Excellent Extras>
2009
Deleted Scene IV: Up in Smoke


About a week before Father’s Day 1953, the Pipe and Tobacco Council issued a press release cautioning women who planned to buy a pipe as a gift “for their man” to be sure they chose one that complemented his “qualities and contours.” “A young thin-faced fellow will be lost behind the massive bowl of the Bulldog,” the council advised. To avoid such faux pas, the council counseled how to match the pipe to the man:

     The Dublin for the square-jawed man.
     The Lumberman for the college freshman.
     The Pot or Club for the man with “larger than average features.”
     The Bulldog for the strapping athlete or outdoorsman.
     A curved pipe for the genial (i.e., heavyset) male.

“Since every man feels the impulse to light up as soon as he bends his fingers around a new bowl,” the council helpfully added, “it would be wise to include tobacco as part of the present.” The council recommended a heavier-than-average smoke for the he-man with muscles, and a milder, more aromatic brand for the desk-bound executive.

Pipe smoking, of course, has gone the way of the homburg and tailfins. In 1970, 52 million pounds of pipe tobacco were sold in the United States. In 2007, about five million pounds were sold, and about a third of that was low-grade tobacco from the Middle East used in hookah (water) pipes.

There’s no way to spin it. “The pipe industry is a shell of its former self,” Norm Sharp told me. Norm is the head of the Pipe Tobacco Council, the successor to the Pipe and Tobacco Council. He is, in other words, the pipe industry’s lobbyist in Washington.

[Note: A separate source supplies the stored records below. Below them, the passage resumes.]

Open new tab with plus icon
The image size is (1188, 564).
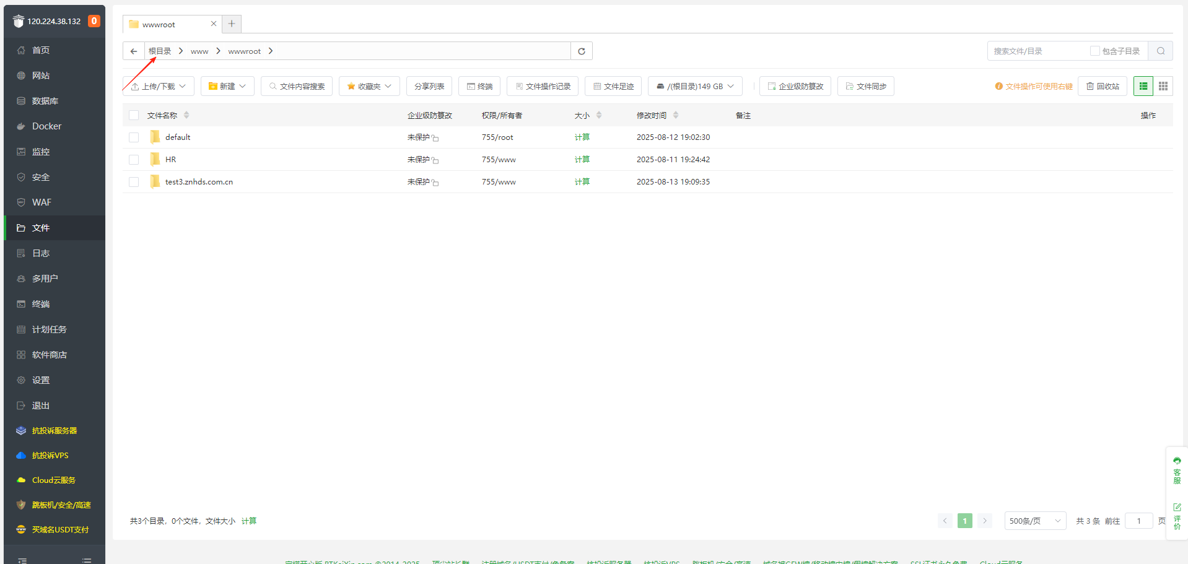tap(232, 24)
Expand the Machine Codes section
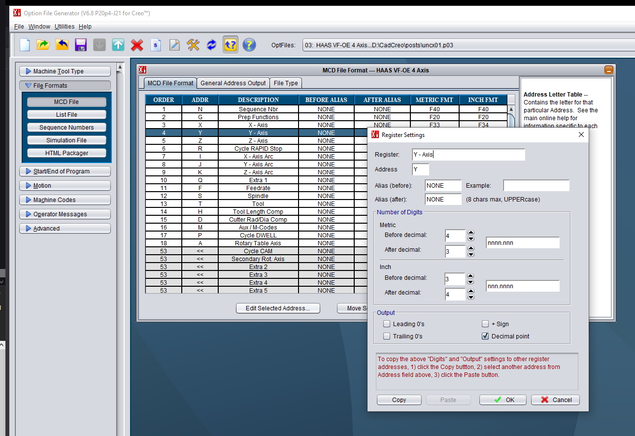The image size is (635, 436). coord(65,200)
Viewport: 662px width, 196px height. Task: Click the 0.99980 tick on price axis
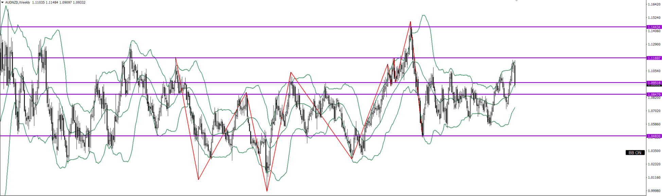(x=654, y=191)
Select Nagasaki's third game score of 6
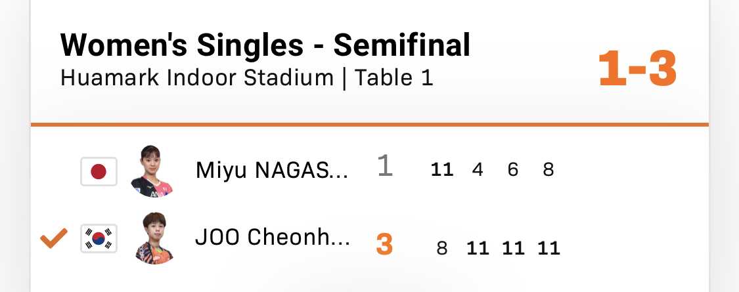Viewport: 739px width, 292px height. [x=513, y=170]
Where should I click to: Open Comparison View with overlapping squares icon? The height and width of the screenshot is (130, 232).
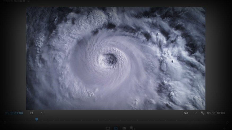(x=132, y=128)
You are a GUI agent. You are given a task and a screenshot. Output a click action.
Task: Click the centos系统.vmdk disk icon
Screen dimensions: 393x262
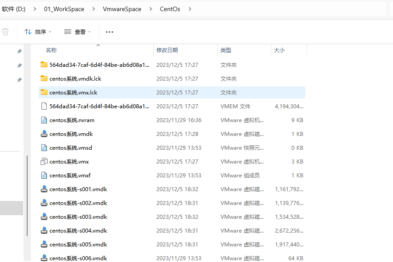click(44, 134)
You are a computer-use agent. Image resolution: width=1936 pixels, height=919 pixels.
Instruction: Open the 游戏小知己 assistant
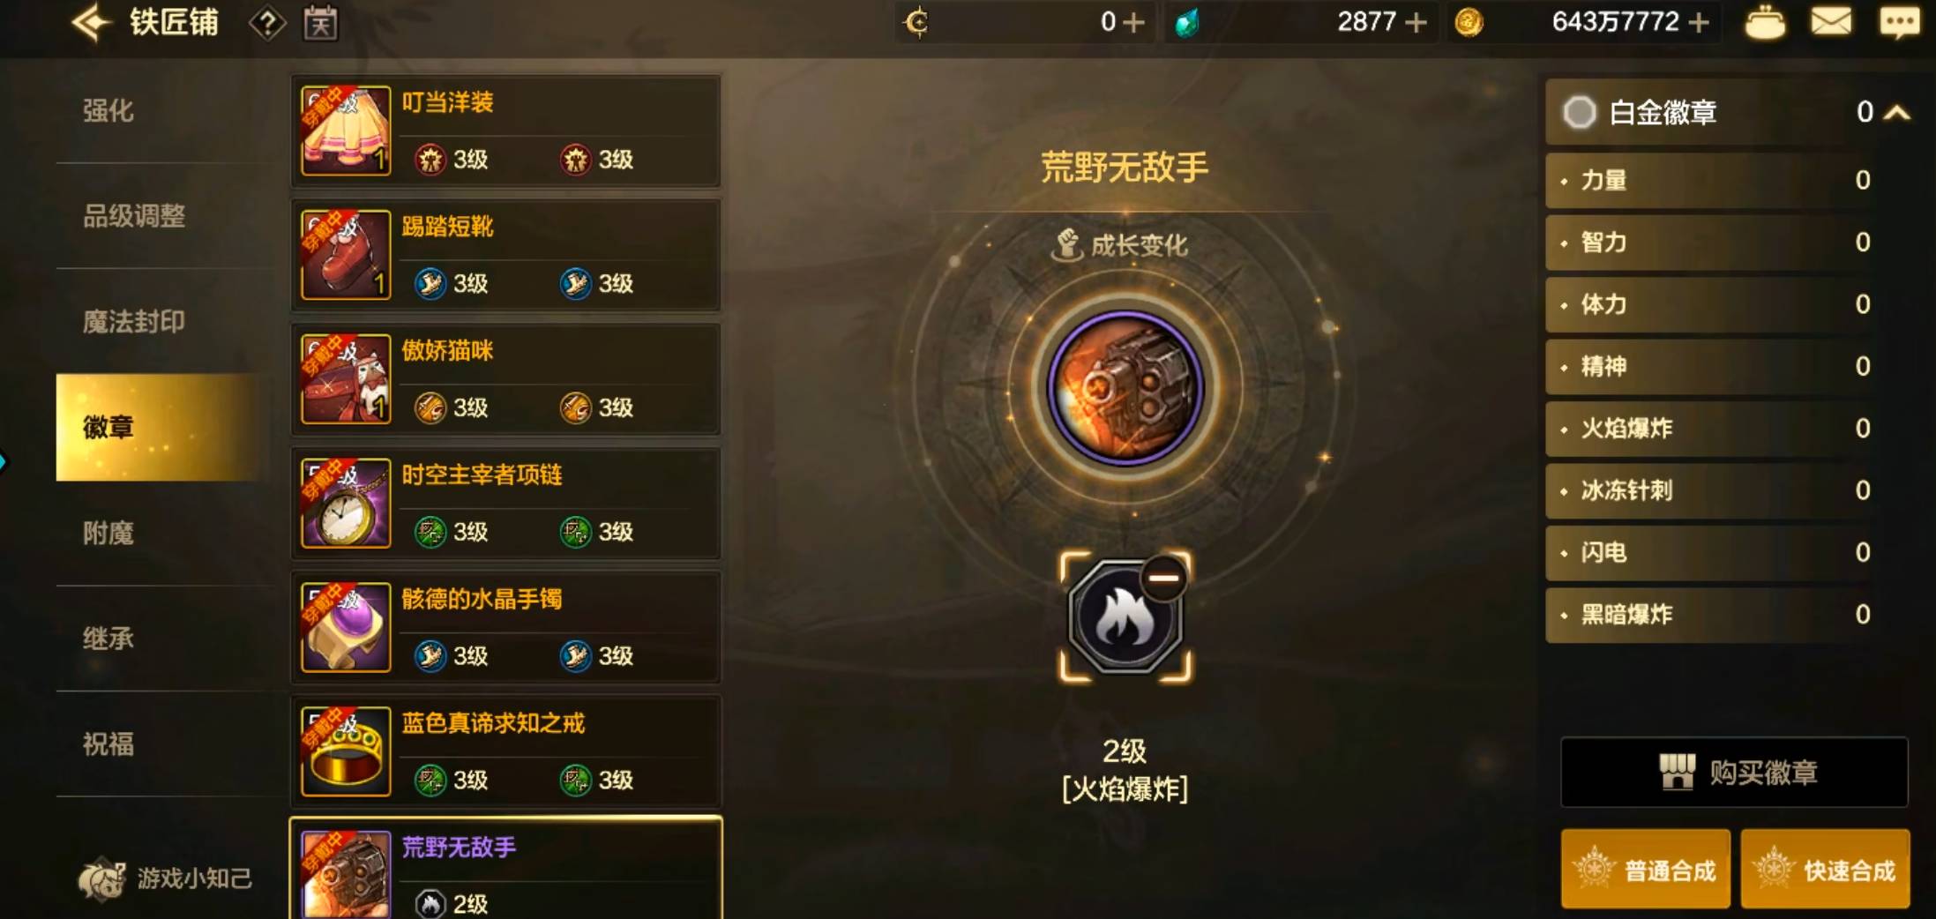166,878
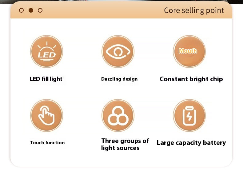Click the Large capacity battery label

[191, 143]
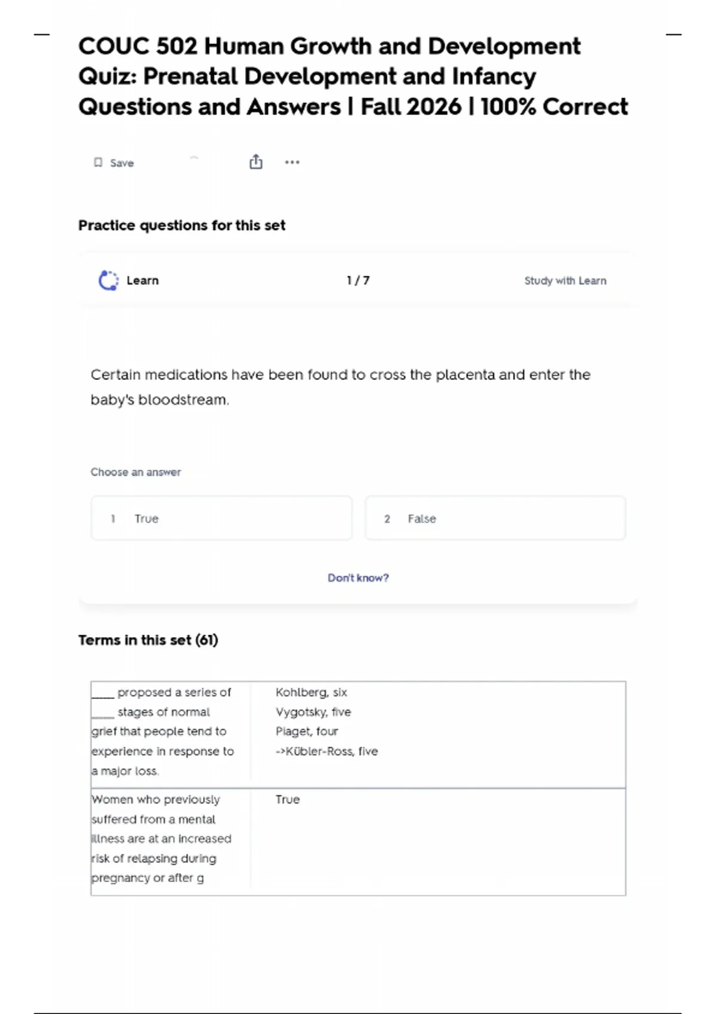Click the grief stages question term
Viewport: 716px width, 1014px height.
coord(162,731)
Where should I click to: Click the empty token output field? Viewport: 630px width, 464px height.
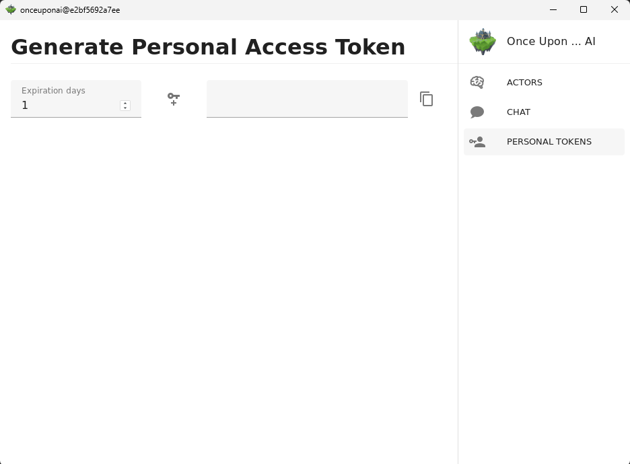(x=307, y=99)
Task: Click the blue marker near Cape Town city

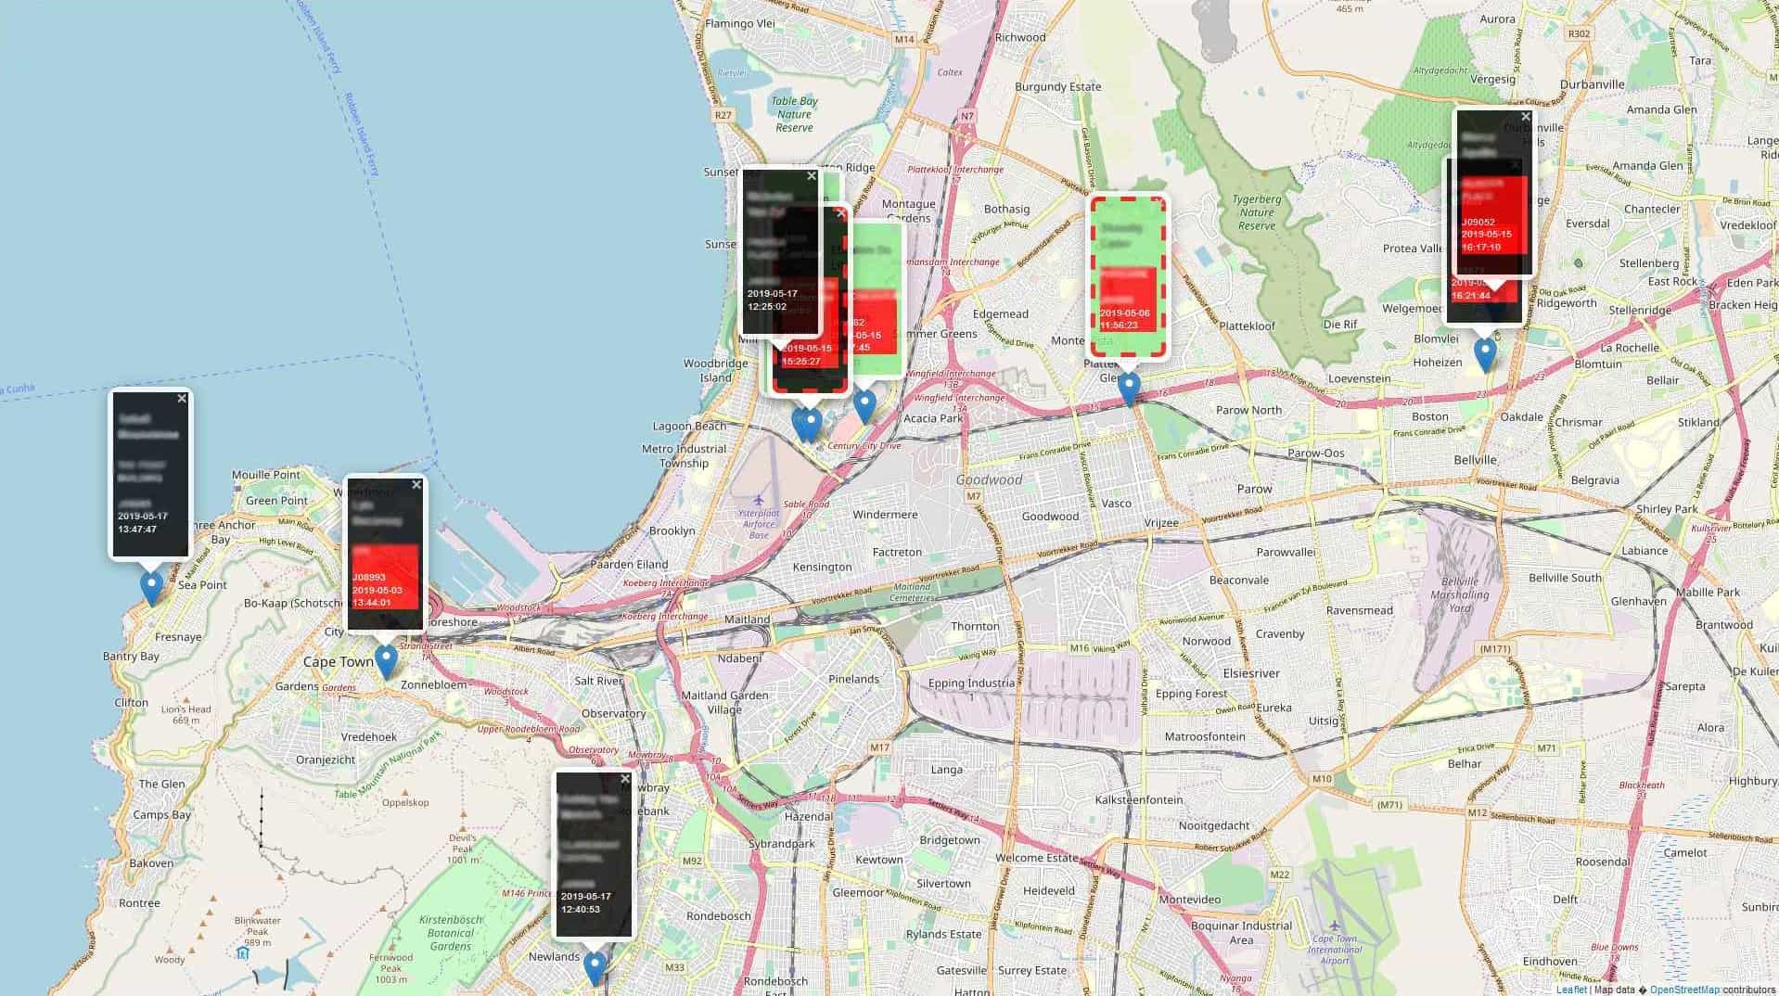Action: tap(386, 659)
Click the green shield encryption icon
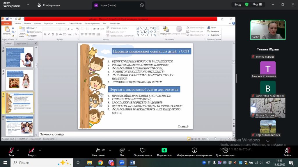This screenshot has width=298, height=167. pos(247,5)
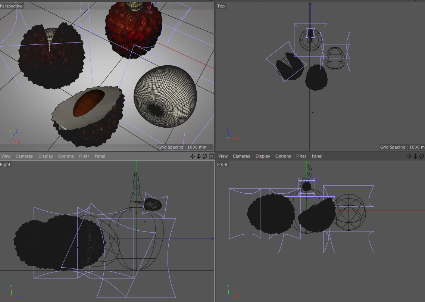Open the Options menu in the right menu bar
The width and height of the screenshot is (425, 302).
tap(283, 156)
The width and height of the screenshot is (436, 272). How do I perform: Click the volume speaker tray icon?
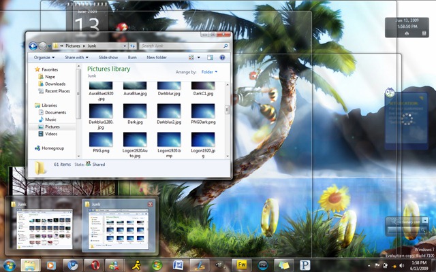402,266
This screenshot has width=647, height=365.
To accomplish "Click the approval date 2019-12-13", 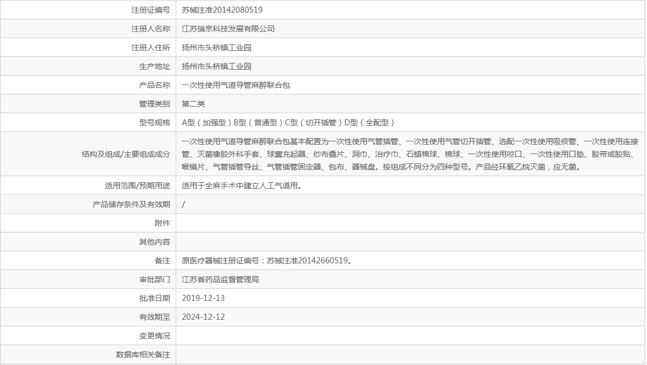I will point(204,298).
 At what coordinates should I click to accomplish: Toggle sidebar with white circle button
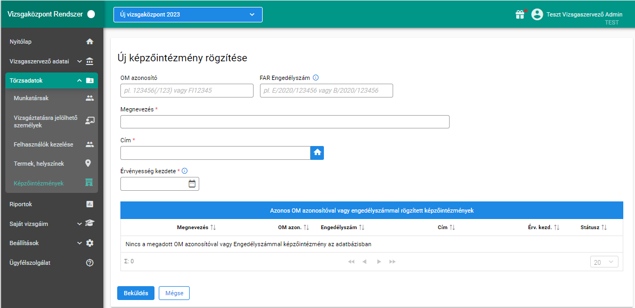point(91,14)
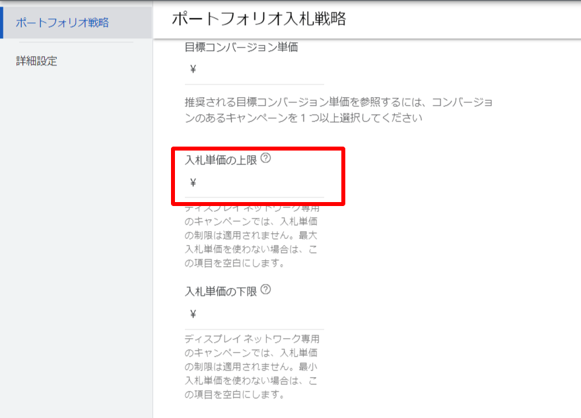Click the 目標コンバージョン単価 field label
Screen dimensions: 581x418
[x=240, y=47]
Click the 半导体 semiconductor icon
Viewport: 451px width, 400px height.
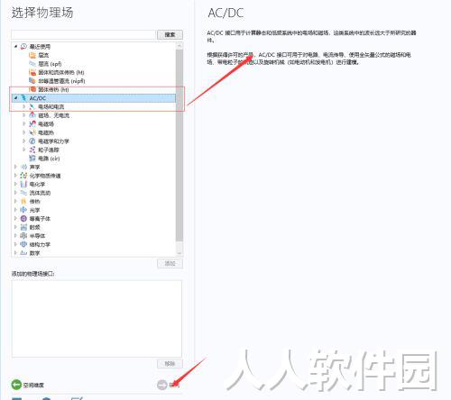point(23,235)
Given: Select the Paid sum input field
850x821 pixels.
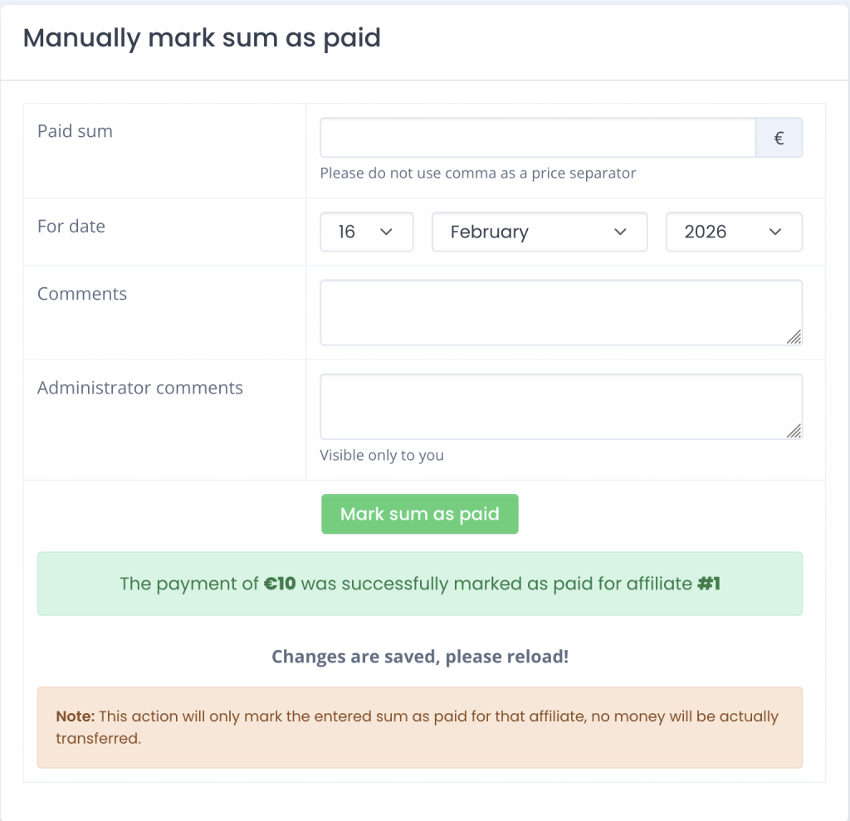Looking at the screenshot, I should 537,137.
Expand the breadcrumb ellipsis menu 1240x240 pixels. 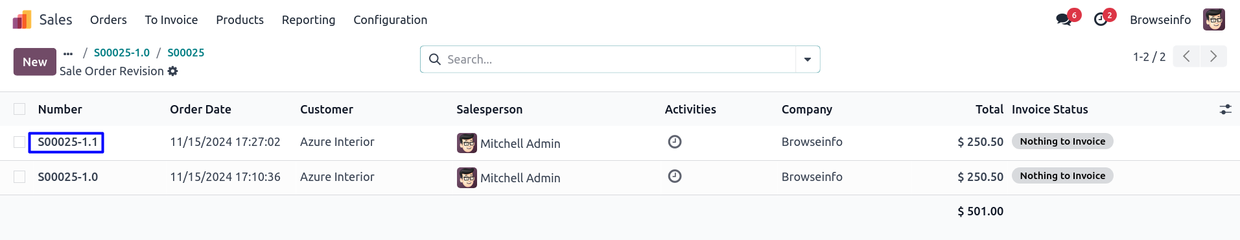68,53
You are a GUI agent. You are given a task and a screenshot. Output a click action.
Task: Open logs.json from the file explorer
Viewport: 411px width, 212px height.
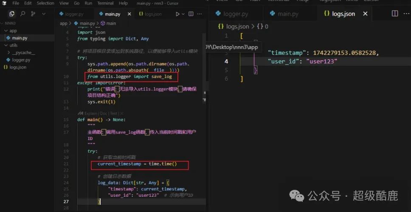coord(17,67)
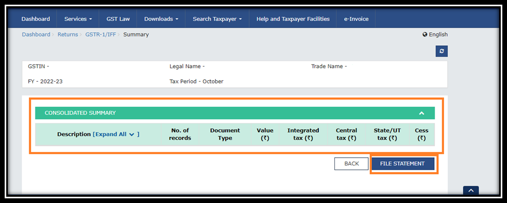Click the CONSOLIDATED SUMMARY header bar
The height and width of the screenshot is (203, 507).
tap(235, 113)
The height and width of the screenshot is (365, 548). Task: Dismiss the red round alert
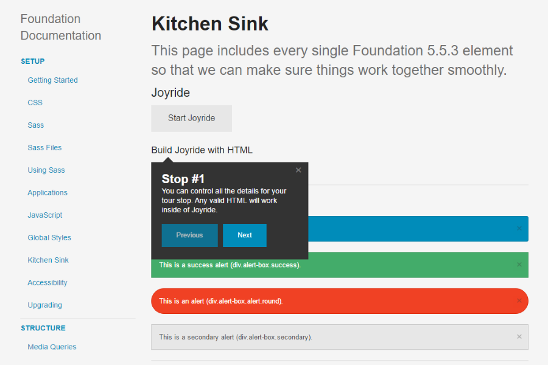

The dramatic decline in pipe smoking is certainly attributable to the growing awareness of the dangers of using tobacco. But Norm believes something else happened. “My feeling is that it was cultural and societal,” he said. “Pipe smoking harkens back to a different time. It’s slow and deliberate, and that just doesn’t appeal to a fast-paced society. You need to buy a pipe, break it in, clean it – that just doesn’t appeal to younger people.”

In 1987, anti-smoking activists forced the toymaker Hasbro to stop selling Mr. Potato Head with his signature pipe. The company even staged an event where Mr. Potato Head symbolically “surrendered” his pipe to Surgeon General C. Everett Koop. (Ironically, Koop himself occasionally smoked a pipe until the early 1970s.) To Norm Sharp, that was a bit much.

“Look, we all know kids experiment with ‘adult pleasures,’” Norm said. “Well, kids don’t even think about experimenting with pipe tobacco. It’s not even on their radar.”

For the record, Harry Truman wasn’t a smoker, though he wasn’t fervently opposed to the habit: he kept an ashtray on his desk in the Oval Office. And, as the picture below shows, his maternal grandmother, Harriet Young, enjoyed smoking a corncob pipe until the day she died.